Summary
When incorporating services into a business process, there are a number of ways in which a service user and service provider may interact. The synchronous request-reply style is perhaps the most common, but many business processes require asynchronous responses, subscription services, and unsolicited notifications as well. Determining the appropriate style of interaction requires an understanding of how the service will be employed in business processes.
Your choice of service access mechanisms directly impacts the ease with which you can access services, your ability to provide the different interaction patterns that may be required by the business processes, and the amount of work required to change the location of both service users and service providers. While direct or proxy-mediated access to services provides good support for synchronous request-reply, it makes implementation of other interaction patterns complex. Direct and proxy-mediated approaches are always dependent on the location of the service provider, and the use of interaction patterns other than synchronous request-reply makes them dependent upon the location of the service user as well.
Message-based service access provides more flexibility for interacting with services. It has no dependency on the location of the service users and providers, and it provides simple support for all of the service interaction patterns. It provides the most flexible service access.
Many services require some form of access control to manage who has access to which service. Access control can be implemented by the service provider, but this approach requires the modification of the service provider and can be expensive. Alternatively, access control can be implemented by either a proxy or a mediation service (an extended messaging service). Once again, the proxy approach is convenient for synchronous request-reply, but awkward for the other interaction patterns. The mediation service approach works well for all interaction patterns.
Accessing services may require the routing of service requests. The need for routing may arise from the need to distribute load across multiple service providers, the need to route specific requests to specific providers, or the placement of users and service providers at different geographic locations. Routing may also require some introspection into the message, the access of reference data, and the evaluation of routing rules. A mediation service provides a convenient architectural home for this functionality. Geographic routing generally requires the presence of mediation service components at each geographic location.
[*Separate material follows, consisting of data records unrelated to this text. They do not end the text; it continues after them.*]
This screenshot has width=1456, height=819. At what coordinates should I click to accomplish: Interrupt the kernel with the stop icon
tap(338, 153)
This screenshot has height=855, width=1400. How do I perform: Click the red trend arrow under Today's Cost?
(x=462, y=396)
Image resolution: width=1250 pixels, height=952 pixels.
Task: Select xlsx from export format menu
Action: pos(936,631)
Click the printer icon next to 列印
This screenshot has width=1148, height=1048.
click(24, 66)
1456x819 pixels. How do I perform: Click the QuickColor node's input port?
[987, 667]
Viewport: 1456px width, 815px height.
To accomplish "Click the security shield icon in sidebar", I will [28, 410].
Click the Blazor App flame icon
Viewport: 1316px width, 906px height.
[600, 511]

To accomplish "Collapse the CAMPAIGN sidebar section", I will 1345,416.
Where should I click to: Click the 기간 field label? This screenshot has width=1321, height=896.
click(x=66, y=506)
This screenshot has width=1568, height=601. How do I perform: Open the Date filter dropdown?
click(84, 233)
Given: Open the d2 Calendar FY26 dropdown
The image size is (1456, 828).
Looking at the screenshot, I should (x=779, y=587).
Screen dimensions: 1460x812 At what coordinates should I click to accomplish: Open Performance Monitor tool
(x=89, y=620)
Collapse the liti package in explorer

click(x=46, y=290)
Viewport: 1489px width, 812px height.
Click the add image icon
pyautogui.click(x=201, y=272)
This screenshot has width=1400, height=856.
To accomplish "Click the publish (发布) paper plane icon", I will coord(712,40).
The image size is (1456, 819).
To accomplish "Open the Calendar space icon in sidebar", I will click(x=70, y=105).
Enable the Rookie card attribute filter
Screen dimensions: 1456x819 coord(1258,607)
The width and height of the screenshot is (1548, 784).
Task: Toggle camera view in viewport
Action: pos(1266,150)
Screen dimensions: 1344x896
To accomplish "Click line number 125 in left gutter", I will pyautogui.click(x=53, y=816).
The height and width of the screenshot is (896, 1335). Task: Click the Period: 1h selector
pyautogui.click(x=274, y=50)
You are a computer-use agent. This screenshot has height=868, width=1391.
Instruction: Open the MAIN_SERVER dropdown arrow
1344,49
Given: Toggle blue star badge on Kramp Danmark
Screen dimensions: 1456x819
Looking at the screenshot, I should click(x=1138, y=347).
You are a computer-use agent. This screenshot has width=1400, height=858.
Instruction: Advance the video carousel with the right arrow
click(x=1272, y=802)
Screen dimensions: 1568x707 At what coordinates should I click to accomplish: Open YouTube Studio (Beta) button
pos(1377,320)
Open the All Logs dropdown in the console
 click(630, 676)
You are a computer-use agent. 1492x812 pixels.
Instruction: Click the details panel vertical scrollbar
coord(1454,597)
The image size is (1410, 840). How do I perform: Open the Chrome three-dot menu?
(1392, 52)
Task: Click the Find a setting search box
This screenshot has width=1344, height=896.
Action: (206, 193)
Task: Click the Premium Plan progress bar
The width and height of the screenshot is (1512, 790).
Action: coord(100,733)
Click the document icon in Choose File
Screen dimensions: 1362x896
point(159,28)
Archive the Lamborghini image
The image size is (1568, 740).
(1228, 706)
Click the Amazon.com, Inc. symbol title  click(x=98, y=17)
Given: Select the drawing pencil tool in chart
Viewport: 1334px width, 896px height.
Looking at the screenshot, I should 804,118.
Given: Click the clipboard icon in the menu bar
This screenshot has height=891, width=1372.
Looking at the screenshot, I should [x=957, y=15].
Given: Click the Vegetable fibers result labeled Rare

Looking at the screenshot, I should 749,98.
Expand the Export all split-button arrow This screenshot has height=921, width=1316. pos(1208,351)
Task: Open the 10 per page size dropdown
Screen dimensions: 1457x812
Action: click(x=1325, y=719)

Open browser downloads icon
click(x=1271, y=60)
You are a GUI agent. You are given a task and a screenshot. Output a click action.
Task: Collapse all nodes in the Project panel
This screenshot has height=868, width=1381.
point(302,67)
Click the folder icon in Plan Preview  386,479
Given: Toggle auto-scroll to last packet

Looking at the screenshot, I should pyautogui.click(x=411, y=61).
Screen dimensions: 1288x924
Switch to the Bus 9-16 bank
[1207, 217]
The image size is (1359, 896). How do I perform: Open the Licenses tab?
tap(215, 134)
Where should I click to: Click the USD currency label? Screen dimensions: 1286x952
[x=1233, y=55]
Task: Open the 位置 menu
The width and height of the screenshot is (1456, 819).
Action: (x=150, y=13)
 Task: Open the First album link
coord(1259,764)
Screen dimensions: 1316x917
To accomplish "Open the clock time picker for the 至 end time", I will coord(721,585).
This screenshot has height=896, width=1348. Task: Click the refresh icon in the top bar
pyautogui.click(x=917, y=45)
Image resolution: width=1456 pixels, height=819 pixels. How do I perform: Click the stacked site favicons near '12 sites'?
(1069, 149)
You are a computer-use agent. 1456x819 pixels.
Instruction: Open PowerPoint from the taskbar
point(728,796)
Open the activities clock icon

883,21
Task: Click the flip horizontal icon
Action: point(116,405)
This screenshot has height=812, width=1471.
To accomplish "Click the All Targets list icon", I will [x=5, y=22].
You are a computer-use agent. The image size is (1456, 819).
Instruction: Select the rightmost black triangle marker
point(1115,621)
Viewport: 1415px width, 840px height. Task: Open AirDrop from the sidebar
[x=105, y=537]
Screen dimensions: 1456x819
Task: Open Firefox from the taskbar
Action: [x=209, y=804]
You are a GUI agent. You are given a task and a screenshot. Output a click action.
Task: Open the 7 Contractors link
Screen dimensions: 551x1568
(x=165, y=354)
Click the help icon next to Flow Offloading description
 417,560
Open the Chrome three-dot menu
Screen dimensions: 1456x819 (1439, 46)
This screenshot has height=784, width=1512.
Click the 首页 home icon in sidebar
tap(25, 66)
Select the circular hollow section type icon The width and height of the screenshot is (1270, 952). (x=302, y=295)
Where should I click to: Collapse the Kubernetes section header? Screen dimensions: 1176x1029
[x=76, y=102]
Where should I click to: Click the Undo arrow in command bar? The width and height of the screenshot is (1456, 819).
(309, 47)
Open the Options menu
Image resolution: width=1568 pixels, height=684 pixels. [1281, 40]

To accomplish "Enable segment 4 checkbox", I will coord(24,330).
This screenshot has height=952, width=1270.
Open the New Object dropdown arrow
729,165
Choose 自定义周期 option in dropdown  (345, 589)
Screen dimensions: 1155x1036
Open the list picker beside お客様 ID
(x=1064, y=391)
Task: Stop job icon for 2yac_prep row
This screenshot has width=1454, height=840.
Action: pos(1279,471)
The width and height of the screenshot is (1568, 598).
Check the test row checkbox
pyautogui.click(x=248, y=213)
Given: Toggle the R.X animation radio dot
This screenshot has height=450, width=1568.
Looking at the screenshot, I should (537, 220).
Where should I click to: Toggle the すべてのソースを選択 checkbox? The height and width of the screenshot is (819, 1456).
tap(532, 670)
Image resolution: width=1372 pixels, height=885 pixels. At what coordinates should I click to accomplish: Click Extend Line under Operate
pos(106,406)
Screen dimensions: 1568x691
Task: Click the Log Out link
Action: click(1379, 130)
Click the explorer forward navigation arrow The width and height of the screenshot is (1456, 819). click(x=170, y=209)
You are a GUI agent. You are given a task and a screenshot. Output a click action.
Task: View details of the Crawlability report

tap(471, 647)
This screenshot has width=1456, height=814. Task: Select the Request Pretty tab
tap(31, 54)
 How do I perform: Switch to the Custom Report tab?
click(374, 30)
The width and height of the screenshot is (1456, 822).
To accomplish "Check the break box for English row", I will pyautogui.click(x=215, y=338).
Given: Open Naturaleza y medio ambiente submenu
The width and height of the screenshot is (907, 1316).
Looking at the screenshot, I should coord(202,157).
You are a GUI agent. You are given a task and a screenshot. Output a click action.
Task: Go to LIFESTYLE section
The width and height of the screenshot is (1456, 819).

Services provide value when they are actually utilized in business processes. Combining services to form business processes is referred to as composition. Optionally, the resulting composite may, itself, be offered as a higher-level service.
The architecture of composites must be carefully evaluated for performance. Nested synchronous request-reply interactions can lead to excessive latency and unacceptable loads on back-end services. In such cases, architectural alternatives such as caching information in the composite may be more appropriate. Choosing such alternatives may impact the architecture of the back-end service as well as that of the composite, transforming a synchronous request-reply interaction between them into a subscription interaction. Thus, to achieve the service interface stability that is required to justify the service development cost, potential service usages must be thoroughly explored before the service is specified and implemented.
Achieving the benefits of a service-oriented architecture requires consistent decision making across many projects. The enterprise architecture group plays a key role not only in establishing standards and best practices for building services but also in ensuring that these guidelines are practical for routine day-to-day usage by project teams.